- Try it -
Whenever "user" appears in a line of the entries below, that line counts; give the total only.

# # #

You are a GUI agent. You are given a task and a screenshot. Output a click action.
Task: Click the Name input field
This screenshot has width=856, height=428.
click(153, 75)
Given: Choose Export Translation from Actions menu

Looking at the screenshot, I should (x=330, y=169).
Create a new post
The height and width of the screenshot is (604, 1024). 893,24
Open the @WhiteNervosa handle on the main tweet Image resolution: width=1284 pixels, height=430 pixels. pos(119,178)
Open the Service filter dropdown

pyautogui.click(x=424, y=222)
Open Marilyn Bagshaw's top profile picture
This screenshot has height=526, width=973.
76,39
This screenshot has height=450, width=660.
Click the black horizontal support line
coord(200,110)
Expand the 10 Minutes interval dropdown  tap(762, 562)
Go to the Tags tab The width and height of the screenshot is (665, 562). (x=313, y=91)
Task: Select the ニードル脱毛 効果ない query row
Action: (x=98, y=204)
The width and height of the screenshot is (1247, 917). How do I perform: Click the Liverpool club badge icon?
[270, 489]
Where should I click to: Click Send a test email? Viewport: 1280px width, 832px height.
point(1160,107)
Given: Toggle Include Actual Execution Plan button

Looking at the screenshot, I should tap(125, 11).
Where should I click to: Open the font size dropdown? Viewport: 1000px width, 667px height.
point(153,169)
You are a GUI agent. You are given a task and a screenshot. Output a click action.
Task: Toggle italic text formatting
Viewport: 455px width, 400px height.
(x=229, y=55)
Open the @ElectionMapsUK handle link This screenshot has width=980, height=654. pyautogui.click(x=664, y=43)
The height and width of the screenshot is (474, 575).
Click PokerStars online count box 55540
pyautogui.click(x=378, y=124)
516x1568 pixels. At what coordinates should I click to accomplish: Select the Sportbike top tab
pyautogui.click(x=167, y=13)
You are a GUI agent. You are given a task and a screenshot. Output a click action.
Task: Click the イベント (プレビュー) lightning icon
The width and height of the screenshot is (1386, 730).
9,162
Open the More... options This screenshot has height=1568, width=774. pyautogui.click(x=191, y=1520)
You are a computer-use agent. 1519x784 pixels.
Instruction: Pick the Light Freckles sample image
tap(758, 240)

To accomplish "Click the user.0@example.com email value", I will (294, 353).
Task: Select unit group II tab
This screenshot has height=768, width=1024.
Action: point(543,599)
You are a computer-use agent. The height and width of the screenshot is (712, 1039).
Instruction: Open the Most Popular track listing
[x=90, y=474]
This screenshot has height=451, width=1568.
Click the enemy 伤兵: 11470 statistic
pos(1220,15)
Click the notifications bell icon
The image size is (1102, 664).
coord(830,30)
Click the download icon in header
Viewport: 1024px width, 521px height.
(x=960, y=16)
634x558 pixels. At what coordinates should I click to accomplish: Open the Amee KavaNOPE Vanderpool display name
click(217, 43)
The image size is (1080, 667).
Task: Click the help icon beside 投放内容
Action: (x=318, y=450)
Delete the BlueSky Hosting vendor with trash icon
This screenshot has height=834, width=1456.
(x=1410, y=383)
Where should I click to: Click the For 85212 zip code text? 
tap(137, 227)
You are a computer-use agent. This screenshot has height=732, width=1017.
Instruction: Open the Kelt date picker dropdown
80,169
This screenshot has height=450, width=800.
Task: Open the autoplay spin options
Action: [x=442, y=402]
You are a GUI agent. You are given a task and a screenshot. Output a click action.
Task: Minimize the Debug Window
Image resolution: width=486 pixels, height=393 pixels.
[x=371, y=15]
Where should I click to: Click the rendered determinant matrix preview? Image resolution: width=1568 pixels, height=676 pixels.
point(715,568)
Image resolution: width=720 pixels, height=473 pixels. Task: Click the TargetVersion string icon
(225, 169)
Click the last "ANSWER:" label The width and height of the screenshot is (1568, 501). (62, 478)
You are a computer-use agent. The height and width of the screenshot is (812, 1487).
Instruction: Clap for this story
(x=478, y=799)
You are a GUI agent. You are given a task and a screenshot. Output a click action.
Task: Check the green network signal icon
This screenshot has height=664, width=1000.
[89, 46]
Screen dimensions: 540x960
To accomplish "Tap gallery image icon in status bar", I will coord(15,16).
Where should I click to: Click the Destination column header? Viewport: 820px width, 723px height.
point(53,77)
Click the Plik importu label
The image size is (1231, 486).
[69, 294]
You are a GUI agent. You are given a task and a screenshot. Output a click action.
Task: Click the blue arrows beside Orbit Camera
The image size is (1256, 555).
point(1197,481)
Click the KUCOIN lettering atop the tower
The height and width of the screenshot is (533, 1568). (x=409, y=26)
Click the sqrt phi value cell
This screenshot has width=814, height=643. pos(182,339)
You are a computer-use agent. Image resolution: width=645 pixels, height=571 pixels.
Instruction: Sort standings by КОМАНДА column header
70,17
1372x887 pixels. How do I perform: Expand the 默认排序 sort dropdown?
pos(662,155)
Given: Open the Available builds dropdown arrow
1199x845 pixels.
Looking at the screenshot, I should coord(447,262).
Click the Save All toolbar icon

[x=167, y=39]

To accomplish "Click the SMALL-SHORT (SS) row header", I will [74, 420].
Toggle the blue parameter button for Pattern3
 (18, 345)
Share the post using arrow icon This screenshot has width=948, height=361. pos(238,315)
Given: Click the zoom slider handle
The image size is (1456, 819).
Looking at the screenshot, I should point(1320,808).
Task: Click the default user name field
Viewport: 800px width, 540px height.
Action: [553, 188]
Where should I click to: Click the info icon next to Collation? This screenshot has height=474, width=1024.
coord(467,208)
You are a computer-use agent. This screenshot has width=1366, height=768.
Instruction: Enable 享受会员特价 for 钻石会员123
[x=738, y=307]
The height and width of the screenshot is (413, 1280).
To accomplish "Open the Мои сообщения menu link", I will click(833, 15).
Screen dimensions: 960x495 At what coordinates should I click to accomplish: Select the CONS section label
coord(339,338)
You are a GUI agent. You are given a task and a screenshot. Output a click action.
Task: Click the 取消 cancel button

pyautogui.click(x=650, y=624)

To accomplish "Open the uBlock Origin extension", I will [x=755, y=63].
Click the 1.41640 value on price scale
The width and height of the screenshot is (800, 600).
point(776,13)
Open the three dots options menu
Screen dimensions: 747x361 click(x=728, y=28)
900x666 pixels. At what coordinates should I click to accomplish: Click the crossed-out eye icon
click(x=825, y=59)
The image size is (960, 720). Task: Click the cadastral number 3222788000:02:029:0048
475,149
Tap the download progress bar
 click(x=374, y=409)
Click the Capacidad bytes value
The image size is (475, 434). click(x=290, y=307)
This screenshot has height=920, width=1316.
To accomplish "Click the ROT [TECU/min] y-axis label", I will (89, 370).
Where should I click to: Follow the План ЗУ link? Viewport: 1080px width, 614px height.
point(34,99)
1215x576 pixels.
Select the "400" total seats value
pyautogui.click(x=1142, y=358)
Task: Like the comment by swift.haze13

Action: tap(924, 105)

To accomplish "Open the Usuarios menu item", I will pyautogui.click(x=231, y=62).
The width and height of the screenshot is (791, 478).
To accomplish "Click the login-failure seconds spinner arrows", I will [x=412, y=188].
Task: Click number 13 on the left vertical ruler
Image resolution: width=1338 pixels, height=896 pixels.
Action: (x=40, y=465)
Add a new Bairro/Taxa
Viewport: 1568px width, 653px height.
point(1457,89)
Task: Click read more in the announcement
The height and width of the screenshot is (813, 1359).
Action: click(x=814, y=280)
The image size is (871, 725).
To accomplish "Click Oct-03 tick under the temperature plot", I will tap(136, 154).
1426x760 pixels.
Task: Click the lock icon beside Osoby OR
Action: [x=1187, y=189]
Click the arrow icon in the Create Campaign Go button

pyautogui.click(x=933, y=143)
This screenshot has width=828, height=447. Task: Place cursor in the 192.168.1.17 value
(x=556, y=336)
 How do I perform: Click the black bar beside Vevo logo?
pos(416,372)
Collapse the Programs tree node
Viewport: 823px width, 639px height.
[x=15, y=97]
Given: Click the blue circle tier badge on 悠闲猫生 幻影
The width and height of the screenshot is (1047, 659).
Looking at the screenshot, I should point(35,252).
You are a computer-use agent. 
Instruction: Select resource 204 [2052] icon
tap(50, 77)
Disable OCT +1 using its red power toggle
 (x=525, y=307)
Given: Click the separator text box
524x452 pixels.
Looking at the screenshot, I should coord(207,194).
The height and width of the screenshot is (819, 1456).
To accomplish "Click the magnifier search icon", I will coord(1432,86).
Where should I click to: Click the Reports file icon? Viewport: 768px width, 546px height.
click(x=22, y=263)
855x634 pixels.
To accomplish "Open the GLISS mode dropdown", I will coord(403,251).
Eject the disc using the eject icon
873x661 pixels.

# # #

- Solution below -
2